Where should nuclear power stations and nuclear waste dumps be located, in Australia?  In the heart of our largest city, Sydney.

Oh but what if there is an accident?  Well if there is any, any, chance of an accident – then we must not have a nuclear power station or nuclear waste dump in Australia at all.  Northern Australia is full of uranium, and under the ground is where it should stay.  Exposure to too much radiation has devastating consequences and the problem lasts for many, many years.

It doesn’t matter where in Australia you are, there are people, animals, birds, plants and other organisms that would be adversely affected by nuclear radiation.   And the remoter the area, the less affected by human settlement it is, so it is all the more worth protecting from pollution of any kind.   The argument from capital city residents has been that nuclear industry should be located in remote areas, ‘where no-one lives’.  As if it doesn’t matter that a pristine environment and remote area residents are put at risk.  Capital cities are the most highly degraded environments in Australia and obviously it is smart to have any potentially polluting industry located right where the most people (and most people with power to do something about it if there’s a problem) have a vested interest in ensuring it is tightly run.  ‘Out of sight out of mind’, in a remote area, is the very last place you’d locate any industry with potentially devastating pollution consequences.  (How the mines have virtually got away with polluting north west Queensland, through leaking tailings dams and lead emissions,  is a good example of what can happen.)

Nuclear power plants should only be located where:

  • There are never any naturally occurring events such as earthquakes, floods, fires, tsunamis, cyclones, hurricanes, typhoons, tornadoes, massive snowstorms and volcanic eruptions.
  • There are enough employable people who are absolutely perfect.  I.e. they never make mistakes of any kind, are utterly incorruptible, even when under extreme stress (eg a child needing an expensive medical procedure that they can’t afford), and are guaranteed to never have a mental health issue. 

I think that rules out the whole planet and the whole population?

Unfortunately for Australia, there are nuclear power plants planned a rock’s throw from our coast – in Indonesia, and also the Philippines.  Guess where some of the world’s largest volcanic eruptions and earthquakes have occurred, within the last 200 years?   During the dry season (March-Oct, approx), the prevailing winds in Western Australia’s West Kimberley region are from the east/south east; however during the wet season the winds generally blow from the west to north.   A volcanic eruption decimating a nuclear power plant in Indonesia, during the wet season, could be catastrophic for our northern/northwestern coastline.
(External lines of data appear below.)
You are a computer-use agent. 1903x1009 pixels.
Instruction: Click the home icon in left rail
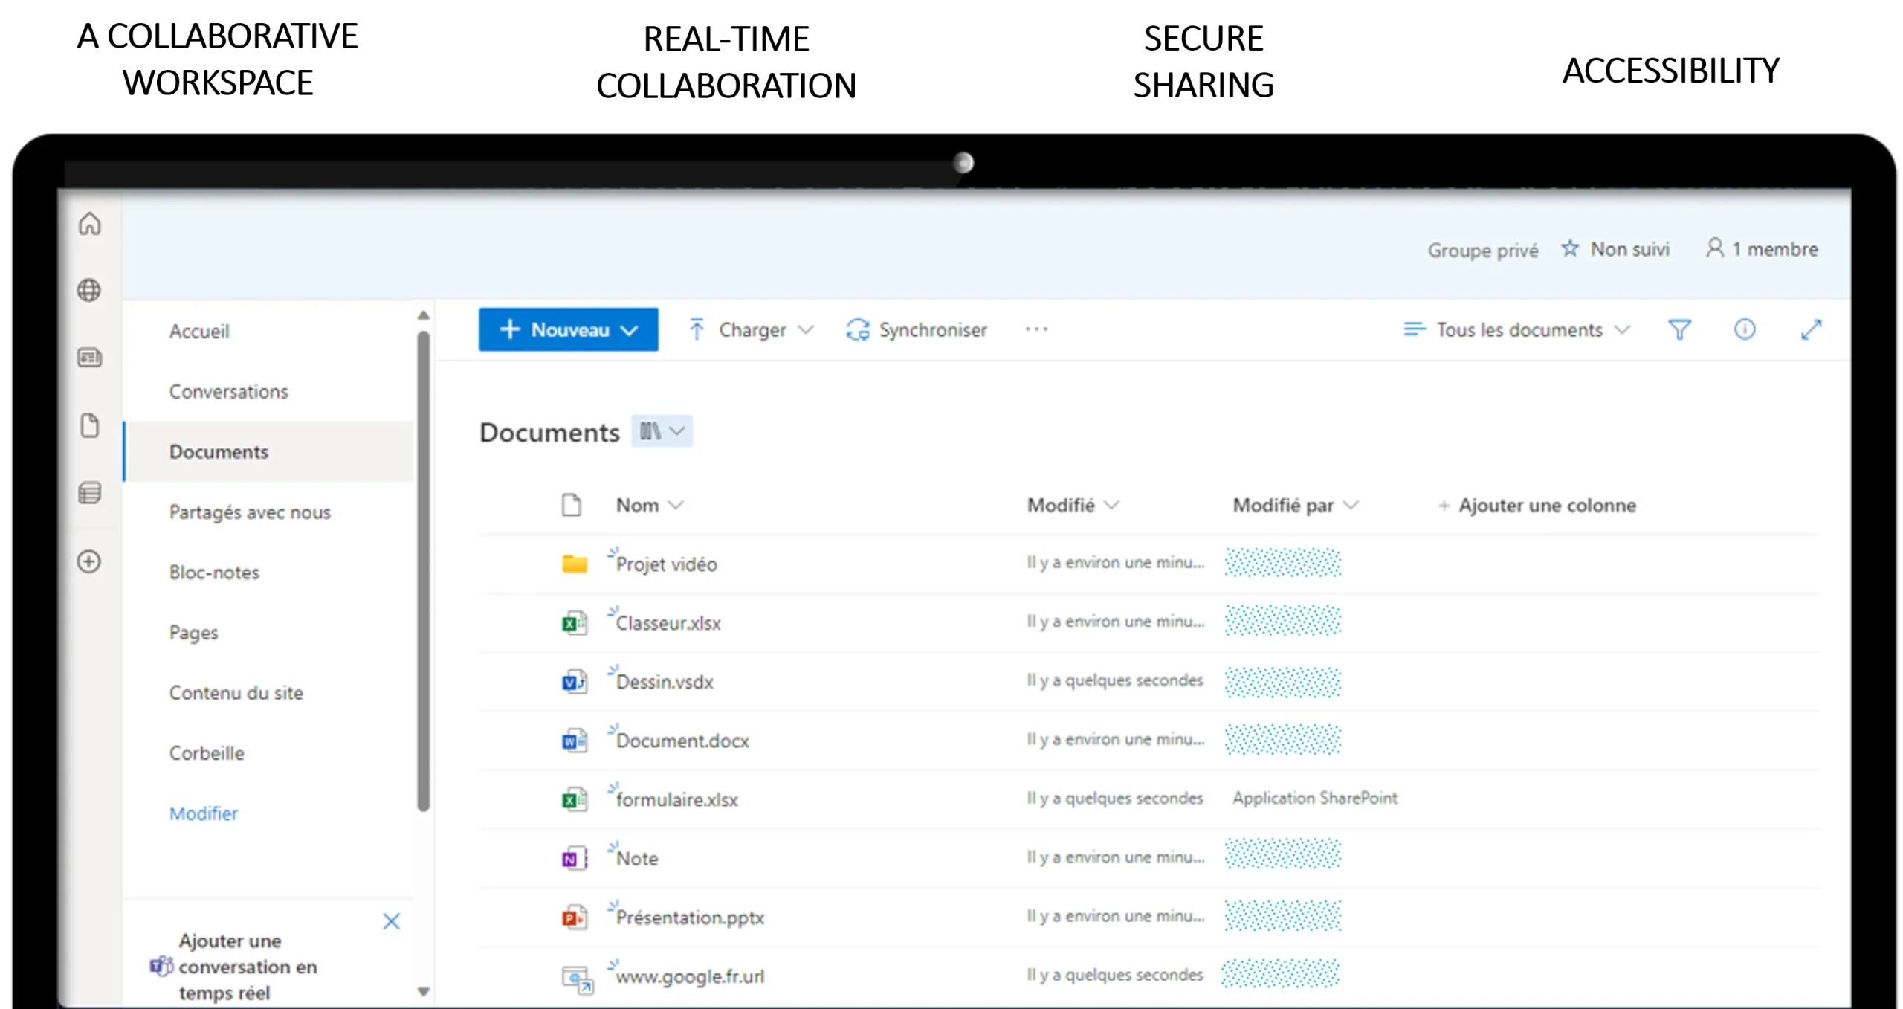coord(90,224)
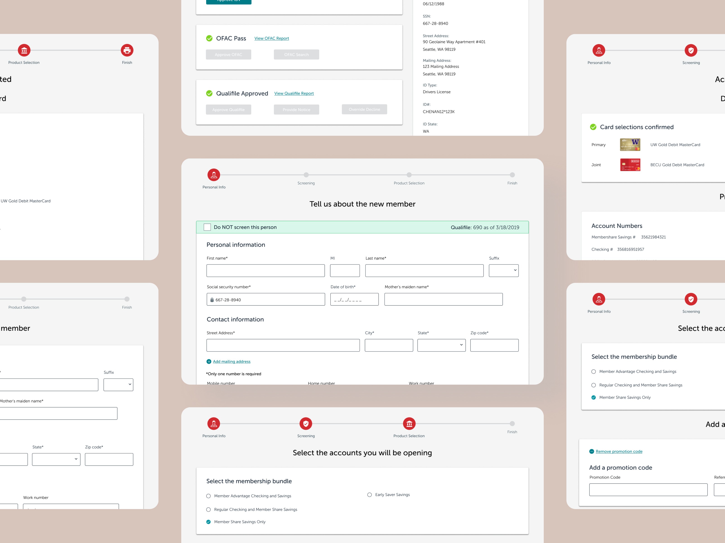Check the Do NOT screen this person box
This screenshot has height=543, width=725.
pyautogui.click(x=207, y=227)
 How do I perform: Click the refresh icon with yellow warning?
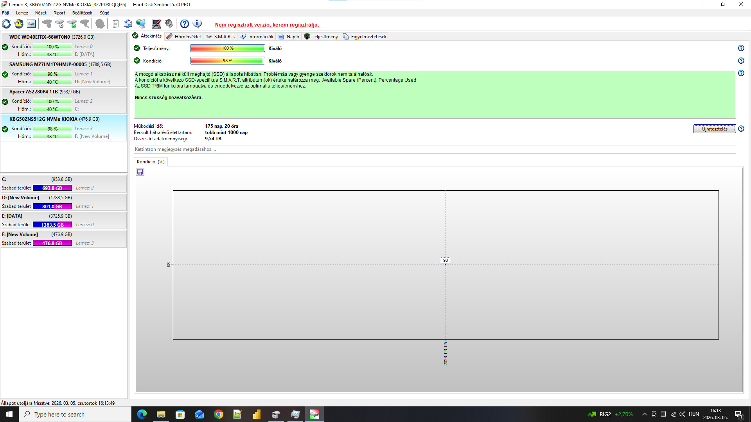coord(19,24)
As for the business of the Australian Federal Government paying off an indigenous group to dump radioactive material on their land (Muckaty Station near Tennant Creek  in the Northern Territory)…it’s such an appallingly low act it’s not even worth commenting on, other than to say:  if the radioactive waste is of such a low level that it poses little risk, then keep it at Lucas Heights (Sydney).  Or keep it near Rushcutters Bay, or Kirribili or Toorak.  Don’t want it there?  Remote area residents don’t want it on their back doorstep either.
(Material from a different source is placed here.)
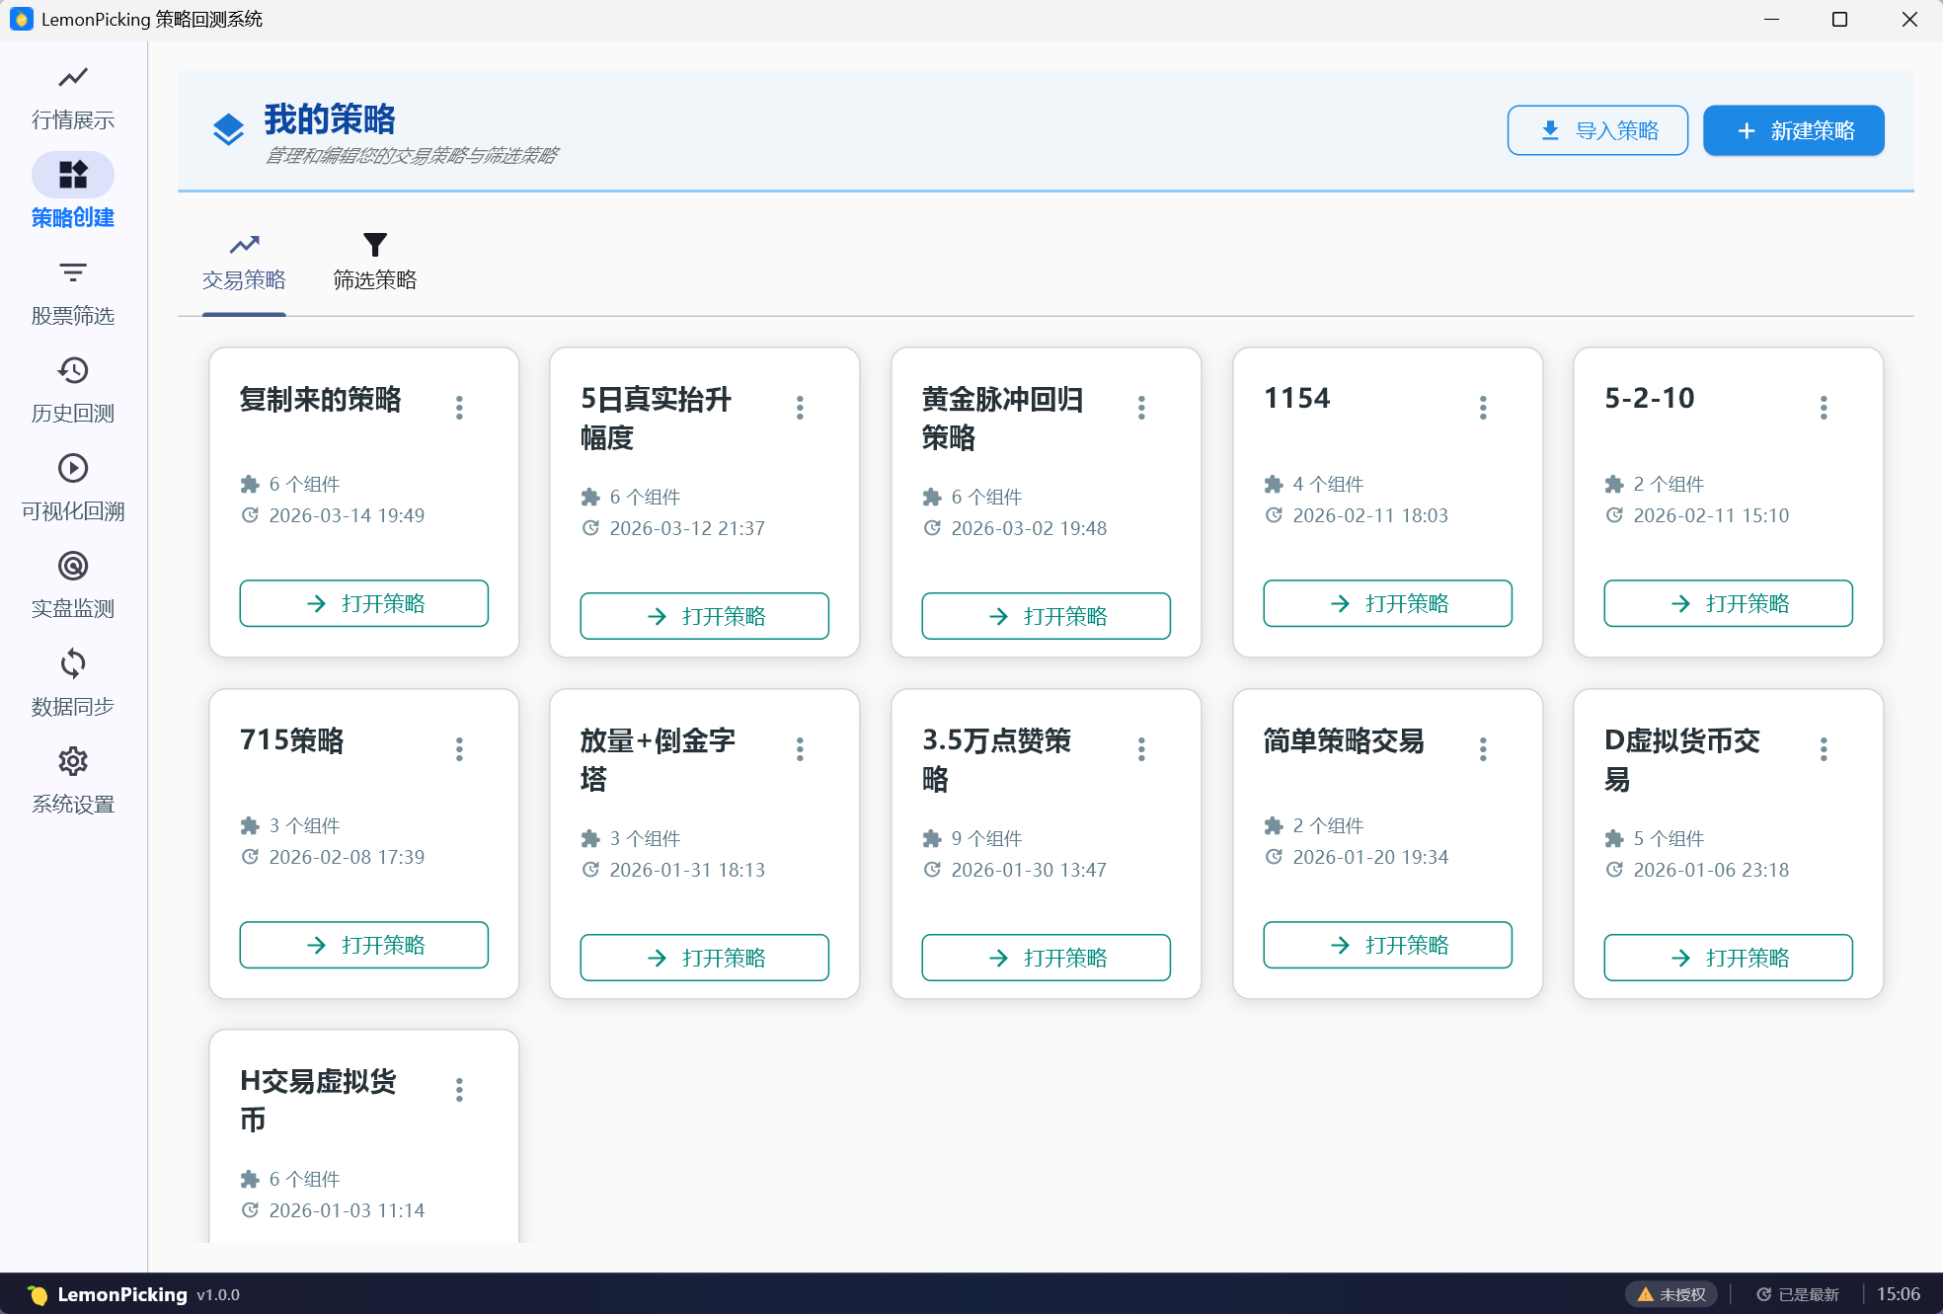This screenshot has height=1314, width=1943.
Task: Select the 可视化回溯 playback icon
Action: (x=72, y=486)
I don’t know how some of these people can lay straight in bed at night.  The bottom line is this:   politicians tell people living in remote areas that the nuclear waste they want to dump is ‘very low grade and very unlikely to pose a health risk’.  If that is so, why are they wanting to put it as far away from where they live themselves, as possible?  The lack of logic would be laughable if it wasn’t such a serious issue.
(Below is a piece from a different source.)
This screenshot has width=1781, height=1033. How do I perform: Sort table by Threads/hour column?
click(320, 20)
Australians need to wake up and educate themselves, and realise that so often these issues are driven by vested interests – i.e. businesspeople who stand to profit handsomely.  In this case, it is mining interests and those who would profit from the building of nuclear power plants. Plant variety rights, genetic modification of plants and carbon trading schemes are a other classic examples of issues pushed by vested interests.  The people pushing these barrows are only interested in their own short-term interests (profit), they are not interested in the long term good nor the good of anyone other than themselves.  Don’t swallow the ‘it’s for your own good’ argument – look the gift horse in the mouth.  You’ll only find a mouthful of rotting gums.

If nothing else, read your insurance policies.  Do they specifically rule out claims against personal or property damage that is nuclear-accident related?  Why?

No insurance company or underwriters will touch it with a mile-long pole, because the potential cost of a nuclear disaster is unimaginably high.